YOUR OBJECTIVE:
The entries below contain a stretch that opens with the line containing "Instruction: Open Sprawy from the sidebar" and closes with the line containing "Given: Open the"; set down that stretch exactly, both ends included, and nothing else.

Collected data entries:
___
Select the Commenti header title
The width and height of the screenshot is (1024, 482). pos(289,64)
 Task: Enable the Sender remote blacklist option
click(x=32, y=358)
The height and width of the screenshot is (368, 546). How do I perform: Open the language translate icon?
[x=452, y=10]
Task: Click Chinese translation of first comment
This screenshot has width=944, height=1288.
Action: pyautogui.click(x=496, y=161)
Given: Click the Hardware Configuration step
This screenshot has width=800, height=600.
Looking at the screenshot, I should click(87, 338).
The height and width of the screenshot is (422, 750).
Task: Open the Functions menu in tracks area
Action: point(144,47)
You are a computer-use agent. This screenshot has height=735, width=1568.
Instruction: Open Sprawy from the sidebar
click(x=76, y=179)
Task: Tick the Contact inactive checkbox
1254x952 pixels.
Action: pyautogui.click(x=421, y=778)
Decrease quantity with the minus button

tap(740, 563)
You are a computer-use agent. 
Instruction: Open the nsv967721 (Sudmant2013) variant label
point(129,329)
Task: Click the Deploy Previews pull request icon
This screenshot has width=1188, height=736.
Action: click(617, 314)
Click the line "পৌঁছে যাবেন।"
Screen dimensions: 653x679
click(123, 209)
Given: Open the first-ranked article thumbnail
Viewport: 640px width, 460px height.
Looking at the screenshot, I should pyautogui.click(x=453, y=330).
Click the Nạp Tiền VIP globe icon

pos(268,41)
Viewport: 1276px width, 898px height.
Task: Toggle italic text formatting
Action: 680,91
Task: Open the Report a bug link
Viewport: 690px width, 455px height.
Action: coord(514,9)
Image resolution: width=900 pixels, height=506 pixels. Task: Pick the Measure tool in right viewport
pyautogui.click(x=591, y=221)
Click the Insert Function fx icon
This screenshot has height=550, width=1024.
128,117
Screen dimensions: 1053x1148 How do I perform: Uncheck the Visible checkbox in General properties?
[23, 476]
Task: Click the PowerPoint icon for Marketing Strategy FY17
___
OUTPUT:
Instruction: Open Sprawy from the sidebar
click(x=76, y=179)
Task: Tick the Contact inactive checkbox
1254x952 pixels.
Action: pyautogui.click(x=421, y=778)
Decrease quantity with the minus button

tap(740, 563)
You are a computer-use agent. 
Instruction: Open the nsv967721 (Sudmant2013) variant label
point(129,329)
Task: Click the Deploy Previews pull request icon
This screenshot has width=1188, height=736.
Action: click(617, 314)
Click the line "পৌঁছে যাবেন।"
Screen dimensions: 653x679
click(123, 209)
Given: Open the first-ranked article thumbnail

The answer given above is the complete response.